A complex UML class diagram of the fundamental I/O stream classes. The top class is named 'ios' for input/output system. It has an aggregated 'strambuf' class, which is the superclass of 'filebuf'. 'istream' (input stream) and ostream (output stream) are subclasses of 'ios.' 'istream' has two subclasses: 'ifstream' (input file stream) and 'iostream' (input/output stream). 'ostream' also has two subclasses: 'ofstream' (output file stream) and 'iostream' (input/output stream). So, 'iostream' has two superclasses: 'istream' and 'ostream'. 'iostream' has one subclass: 'fstream' (file stream).
UML class diagram of the C++ I/O stream classes. The classes that support console I/O are colored blue in the UML diagram, while the more general file I/O classes are colored green. The <iostream> header file contains the class specifications and function prototypes necessary for console I/O, while the <fstream> header file contains the class specifications and prototypes needed for file I/O. (C++ spreads the classes over more header files than this, but these two #include the others, making it unnecessary to include them explicitly.)

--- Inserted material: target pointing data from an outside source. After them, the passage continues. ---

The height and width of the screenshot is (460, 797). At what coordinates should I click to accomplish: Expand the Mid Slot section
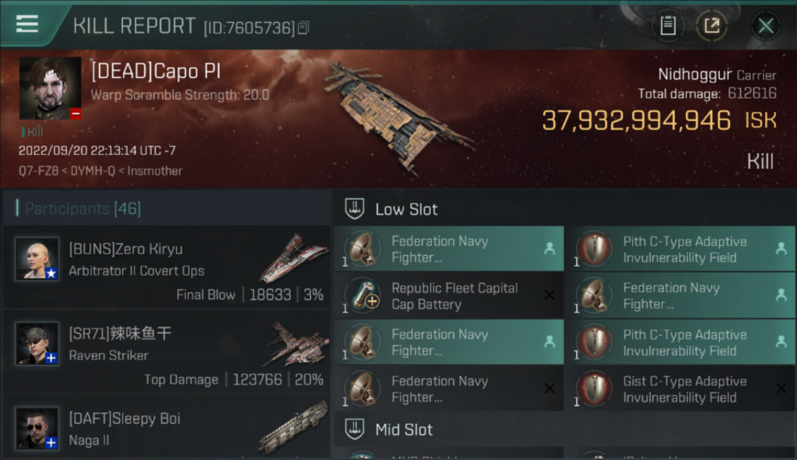403,429
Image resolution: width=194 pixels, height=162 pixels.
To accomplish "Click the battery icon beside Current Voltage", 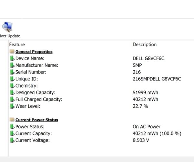I will (x=12, y=140).
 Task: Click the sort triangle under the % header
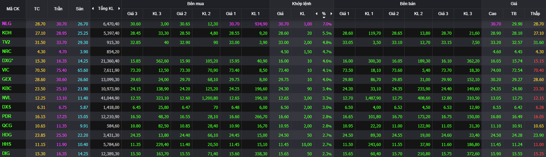(324, 17)
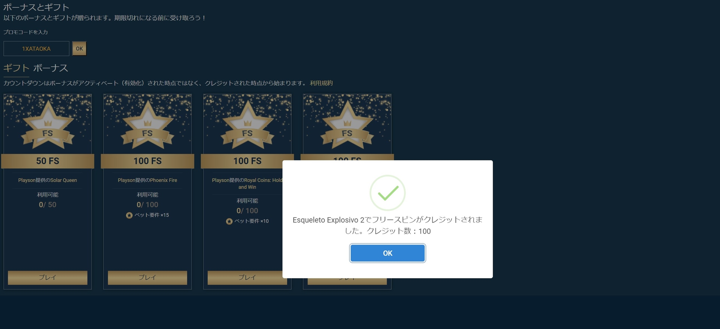Click the Phoenix Fire wager requirement star icon
Viewport: 720px width, 329px height.
(x=129, y=215)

The ios class is at the top of the input/output system. It defines several basic functions and some symbolic constants. The constants allow us to change or configure the behavior of the input and output objects. Letters appearing in the names of the classes indicate the class's primary features:

i input - read data into the program
o output - write data from the program
f file - the target of the operation is a file
One class, iostream, utilizes multiple inheritance, which means that it inherits features from both istream and ostream. Curiously, including fstream in a program automatically includes some but not all of the features of iostream. (This behavior was observed on Windows and Linux.) For clarity and portability, I recommend including both header files in programs performing console and file I/O. See <ios> for more detail and a different view of the classes.

From the UML diagram above, we can see that ifstream is a subclass of istream and that ofstream is a subclass of ostream. This means that once we make instances of the file streams, it is just as easy to use them as it is to use cin and cout (instances of istream and ostream respectively). Thus, we easily extend our previous experience to perform familiar console operations with files.

int	i;
double	d;
	. . .
cin >> i;
cout << d << endl;
ifstream	input("data1.txt");
ofstream	output("data2.txt");
	. . .
input >> i;
output << d << endl;
(a)(b)
File I/O is similar to console I/O.
  1. Using the extractor ( >> ) and the inserter ( << ) operators to read data from and to write data to the console are now familiar operations.
  2. This simplified code fragment illustrates that using the extractor and the inserter operators with file stream objects is similar to using them with console streams.

The formal definition of a file presented above states that "a file is a sequence of bits, bytes, lines, or records." Although files may contain bitwise data, most operating systems don't provide a way of accessing individual bits, which leaves us with three ways of accessing file data: (a) bytes or characters, (b) lines, and (c) records or blocks. We'll organize much of our discussion of file I/O around these three access techniques. But before we can read from or write to a file, we must first open the file, and there are a few prerequisite concepts that we must understand before we can open a file. The next section presents these concepts.